## To do
Repeat each entry word for word.
** Opening Material to process block **
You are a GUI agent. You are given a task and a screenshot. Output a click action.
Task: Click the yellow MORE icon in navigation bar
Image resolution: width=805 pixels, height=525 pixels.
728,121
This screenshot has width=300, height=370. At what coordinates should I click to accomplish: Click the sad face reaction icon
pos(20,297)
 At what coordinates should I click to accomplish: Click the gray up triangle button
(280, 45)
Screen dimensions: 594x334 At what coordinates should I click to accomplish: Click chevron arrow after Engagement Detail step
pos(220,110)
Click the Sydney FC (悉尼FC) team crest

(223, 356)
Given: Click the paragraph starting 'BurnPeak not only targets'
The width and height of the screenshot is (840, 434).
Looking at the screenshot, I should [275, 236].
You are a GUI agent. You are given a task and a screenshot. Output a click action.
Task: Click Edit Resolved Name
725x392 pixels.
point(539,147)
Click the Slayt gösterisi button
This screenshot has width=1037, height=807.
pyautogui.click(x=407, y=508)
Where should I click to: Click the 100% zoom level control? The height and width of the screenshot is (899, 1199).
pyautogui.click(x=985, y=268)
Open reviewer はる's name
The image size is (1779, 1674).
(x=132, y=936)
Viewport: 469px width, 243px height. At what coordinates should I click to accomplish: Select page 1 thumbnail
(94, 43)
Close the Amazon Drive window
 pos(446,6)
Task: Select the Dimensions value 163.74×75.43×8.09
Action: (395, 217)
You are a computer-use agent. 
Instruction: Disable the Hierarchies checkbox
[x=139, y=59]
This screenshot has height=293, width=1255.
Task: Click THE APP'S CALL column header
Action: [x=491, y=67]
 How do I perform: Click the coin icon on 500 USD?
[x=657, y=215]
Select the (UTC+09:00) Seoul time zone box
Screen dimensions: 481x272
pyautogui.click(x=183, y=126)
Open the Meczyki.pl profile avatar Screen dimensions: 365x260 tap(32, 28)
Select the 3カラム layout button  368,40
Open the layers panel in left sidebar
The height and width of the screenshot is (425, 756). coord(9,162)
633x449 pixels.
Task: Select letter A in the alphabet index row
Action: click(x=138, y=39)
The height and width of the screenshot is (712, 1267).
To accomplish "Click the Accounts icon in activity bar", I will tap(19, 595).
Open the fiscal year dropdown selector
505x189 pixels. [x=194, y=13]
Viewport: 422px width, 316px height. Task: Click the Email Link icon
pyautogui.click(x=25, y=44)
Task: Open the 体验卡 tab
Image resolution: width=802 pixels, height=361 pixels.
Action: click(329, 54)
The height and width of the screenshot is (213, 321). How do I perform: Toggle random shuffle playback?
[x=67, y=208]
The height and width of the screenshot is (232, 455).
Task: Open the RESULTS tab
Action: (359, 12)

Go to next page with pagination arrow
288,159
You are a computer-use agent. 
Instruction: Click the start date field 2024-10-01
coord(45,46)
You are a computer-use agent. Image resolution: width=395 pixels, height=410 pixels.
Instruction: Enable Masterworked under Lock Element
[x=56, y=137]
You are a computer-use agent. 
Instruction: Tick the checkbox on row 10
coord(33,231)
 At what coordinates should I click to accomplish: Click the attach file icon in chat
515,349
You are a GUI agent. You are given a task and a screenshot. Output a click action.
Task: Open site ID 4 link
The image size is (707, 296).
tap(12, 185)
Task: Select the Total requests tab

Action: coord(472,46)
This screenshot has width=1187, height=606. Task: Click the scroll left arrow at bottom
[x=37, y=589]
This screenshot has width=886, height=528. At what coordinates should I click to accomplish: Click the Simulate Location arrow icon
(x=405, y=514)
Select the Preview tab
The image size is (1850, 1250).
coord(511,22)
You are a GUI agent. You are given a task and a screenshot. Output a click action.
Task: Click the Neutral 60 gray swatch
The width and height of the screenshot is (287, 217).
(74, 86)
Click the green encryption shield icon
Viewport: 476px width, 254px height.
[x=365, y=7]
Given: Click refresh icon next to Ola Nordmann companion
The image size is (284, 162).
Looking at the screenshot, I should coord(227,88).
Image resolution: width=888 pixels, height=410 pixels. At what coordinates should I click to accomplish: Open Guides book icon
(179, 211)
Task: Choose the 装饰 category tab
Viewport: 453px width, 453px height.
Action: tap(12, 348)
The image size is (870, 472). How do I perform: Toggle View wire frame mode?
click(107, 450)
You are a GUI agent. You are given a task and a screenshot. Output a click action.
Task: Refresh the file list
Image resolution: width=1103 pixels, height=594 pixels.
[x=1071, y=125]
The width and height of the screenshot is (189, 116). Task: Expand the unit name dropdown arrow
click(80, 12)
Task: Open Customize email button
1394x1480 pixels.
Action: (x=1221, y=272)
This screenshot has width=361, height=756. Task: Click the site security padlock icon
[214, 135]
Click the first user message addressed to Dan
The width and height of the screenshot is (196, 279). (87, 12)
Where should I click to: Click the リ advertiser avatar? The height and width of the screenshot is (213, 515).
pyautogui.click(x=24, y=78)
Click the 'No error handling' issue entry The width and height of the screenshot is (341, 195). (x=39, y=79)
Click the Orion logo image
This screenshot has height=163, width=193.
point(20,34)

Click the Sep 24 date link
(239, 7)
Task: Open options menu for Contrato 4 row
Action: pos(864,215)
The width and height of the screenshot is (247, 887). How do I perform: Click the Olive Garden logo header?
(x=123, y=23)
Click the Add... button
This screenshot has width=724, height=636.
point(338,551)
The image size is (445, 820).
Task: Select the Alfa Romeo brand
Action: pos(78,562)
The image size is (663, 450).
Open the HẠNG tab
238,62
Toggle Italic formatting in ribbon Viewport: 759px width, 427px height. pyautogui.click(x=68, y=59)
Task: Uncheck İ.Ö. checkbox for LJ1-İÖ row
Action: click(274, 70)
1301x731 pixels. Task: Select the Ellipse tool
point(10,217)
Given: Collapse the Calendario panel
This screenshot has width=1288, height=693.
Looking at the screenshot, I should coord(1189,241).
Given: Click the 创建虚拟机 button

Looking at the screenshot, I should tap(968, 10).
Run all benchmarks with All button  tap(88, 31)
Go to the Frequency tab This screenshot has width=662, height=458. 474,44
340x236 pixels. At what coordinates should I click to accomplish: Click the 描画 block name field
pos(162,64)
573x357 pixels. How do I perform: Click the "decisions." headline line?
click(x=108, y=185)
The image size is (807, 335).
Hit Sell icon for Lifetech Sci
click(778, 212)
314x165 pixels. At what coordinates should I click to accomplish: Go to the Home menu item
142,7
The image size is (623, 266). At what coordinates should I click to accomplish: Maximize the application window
** Closing Material to process block **
## Result for this task
You are a GUI agent. You are given a task and a screenshot. Output a click action.
Task: Click the yellow MORE icon in navigation bar
Image resolution: width=805 pixels, height=525 pixels.
728,121
This screenshot has width=300, height=370. At what coordinates should I click to accomplish: Click the sad face reaction icon
pos(20,297)
 At what coordinates should I click to accomplish: Click the gray up triangle button
(280, 45)
Screen dimensions: 594x334 At what coordinates should I click to accomplish: Click chevron arrow after Engagement Detail step
pos(220,110)
Click the Sydney FC (悉尼FC) team crest

(223, 356)
Given: Click the paragraph starting 'BurnPeak not only targets'
The width and height of the screenshot is (840, 434).
Looking at the screenshot, I should [275, 236].
You are a GUI agent. You are given a task and a screenshot. Output a click action.
Task: Click Edit Resolved Name
725x392 pixels.
point(539,147)
Click the Slayt gösterisi button
This screenshot has width=1037, height=807.
pyautogui.click(x=407, y=508)
Where should I click to: Click the 100% zoom level control? The height and width of the screenshot is (899, 1199).
pyautogui.click(x=985, y=268)
Open reviewer はる's name
The image size is (1779, 1674).
(x=132, y=936)
Viewport: 469px width, 243px height. At what coordinates should I click to accomplish: Select page 1 thumbnail
(94, 43)
Close the Amazon Drive window
 pos(446,6)
Task: Select the Dimensions value 163.74×75.43×8.09
Action: (395, 217)
You are a computer-use agent. 
Instruction: Disable the Hierarchies checkbox
[x=139, y=59]
This screenshot has height=293, width=1255.
Task: Click THE APP'S CALL column header
Action: [x=491, y=67]
 How do I perform: Click the coin icon on 500 USD?
[x=657, y=215]
Select the (UTC+09:00) Seoul time zone box
Screen dimensions: 481x272
pyautogui.click(x=183, y=126)
Open the Meczyki.pl profile avatar Screen dimensions: 365x260 tap(32, 28)
Select the 3カラム layout button  368,40
Open the layers panel in left sidebar
The height and width of the screenshot is (425, 756). coord(9,162)
633x449 pixels.
Task: Select letter A in the alphabet index row
Action: click(x=138, y=39)
The height and width of the screenshot is (712, 1267).
To accomplish "Click the Accounts icon in activity bar", I will tap(19, 595).
Open the fiscal year dropdown selector
505x189 pixels. [x=194, y=13]
Viewport: 422px width, 316px height. Task: Click the Email Link icon
pyautogui.click(x=25, y=44)
Task: Open the 体验卡 tab
Image resolution: width=802 pixels, height=361 pixels.
Action: click(329, 54)
The height and width of the screenshot is (213, 321). How do I perform: Toggle random shuffle playback?
[x=67, y=208]
The height and width of the screenshot is (232, 455).
Task: Open the RESULTS tab
Action: (359, 12)

Go to next page with pagination arrow
288,159
You are a computer-use agent. 
Instruction: Click the start date field 2024-10-01
coord(45,46)
You are a computer-use agent. Image resolution: width=395 pixels, height=410 pixels.
Instruction: Enable Masterworked under Lock Element
[x=56, y=137]
You are a computer-use agent. 
Instruction: Tick the checkbox on row 10
coord(33,231)
 At what coordinates should I click to accomplish: Click the attach file icon in chat
515,349
You are a GUI agent. You are given a task and a screenshot. Output a click action.
Task: Open site ID 4 link
The image size is (707, 296).
tap(12, 185)
Task: Select the Total requests tab

Action: coord(472,46)
This screenshot has width=1187, height=606. Task: Click the scroll left arrow at bottom
[x=37, y=589]
This screenshot has width=886, height=528. At what coordinates should I click to accomplish: Click the Simulate Location arrow icon
(x=405, y=514)
Select the Preview tab
The image size is (1850, 1250).
coord(511,22)
You are a GUI agent. You are given a task and a screenshot. Output a click action.
Task: Click the Neutral 60 gray swatch
The width and height of the screenshot is (287, 217).
(74, 86)
Click the green encryption shield icon
Viewport: 476px width, 254px height.
[x=365, y=7]
Given: Click refresh icon next to Ola Nordmann companion
The image size is (284, 162).
Looking at the screenshot, I should coord(227,88).
Image resolution: width=888 pixels, height=410 pixels. At what coordinates should I click to accomplish: Open Guides book icon
(179, 211)
Task: Choose the 装饰 category tab
Viewport: 453px width, 453px height.
Action: tap(12, 348)
The image size is (870, 472). How do I perform: Toggle View wire frame mode?
click(107, 450)
You are a GUI agent. You are given a task and a screenshot. Output a click action.
Task: Refresh the file list
Image resolution: width=1103 pixels, height=594 pixels.
[x=1071, y=125]
The width and height of the screenshot is (189, 116). Task: Expand the unit name dropdown arrow
click(80, 12)
Task: Open Customize email button
1394x1480 pixels.
Action: (x=1221, y=272)
This screenshot has width=361, height=756. Task: Click the site security padlock icon
[214, 135]
Click the first user message addressed to Dan
The width and height of the screenshot is (196, 279). (87, 12)
Where should I click to: Click the リ advertiser avatar? The height and width of the screenshot is (213, 515).
pyautogui.click(x=24, y=78)
Click the 'No error handling' issue entry The width and height of the screenshot is (341, 195). (x=39, y=79)
Click the Orion logo image
This screenshot has height=163, width=193.
point(20,34)

Click the Sep 24 date link
(239, 7)
Task: Open options menu for Contrato 4 row
Action: pos(864,215)
The width and height of the screenshot is (247, 887). How do I perform: Click the Olive Garden logo header?
(x=123, y=23)
Click the Add... button
This screenshot has width=724, height=636.
point(338,551)
The image size is (445, 820).
Task: Select the Alfa Romeo brand
Action: pos(78,562)
The image size is (663, 450).
Open the HẠNG tab
238,62
Toggle Italic formatting in ribbon Viewport: 759px width, 427px height. pyautogui.click(x=68, y=59)
Task: Uncheck İ.Ö. checkbox for LJ1-İÖ row
Action: click(274, 70)
1301x731 pixels. Task: Select the Ellipse tool
point(10,217)
Given: Collapse the Calendario panel
This screenshot has width=1288, height=693.
Looking at the screenshot, I should coord(1189,241).
Given: Click the 创建虚拟机 button

Looking at the screenshot, I should tap(968, 10).
Run all benchmarks with All button  tap(88, 31)
Go to the Frequency tab This screenshot has width=662, height=458. 474,44
340x236 pixels. At what coordinates should I click to accomplish: Click the 描画 block name field
pos(162,64)
573x357 pixels. How do I perform: Click the "decisions." headline line?
click(x=108, y=185)
The image size is (807, 335).
Hit Sell icon for Lifetech Sci
click(778, 212)
314x165 pixels. At what coordinates should I click to accomplish: Go to the Home menu item
142,7
The image size is (623, 266). At what coordinates should I click to accomplish: Maximize the application window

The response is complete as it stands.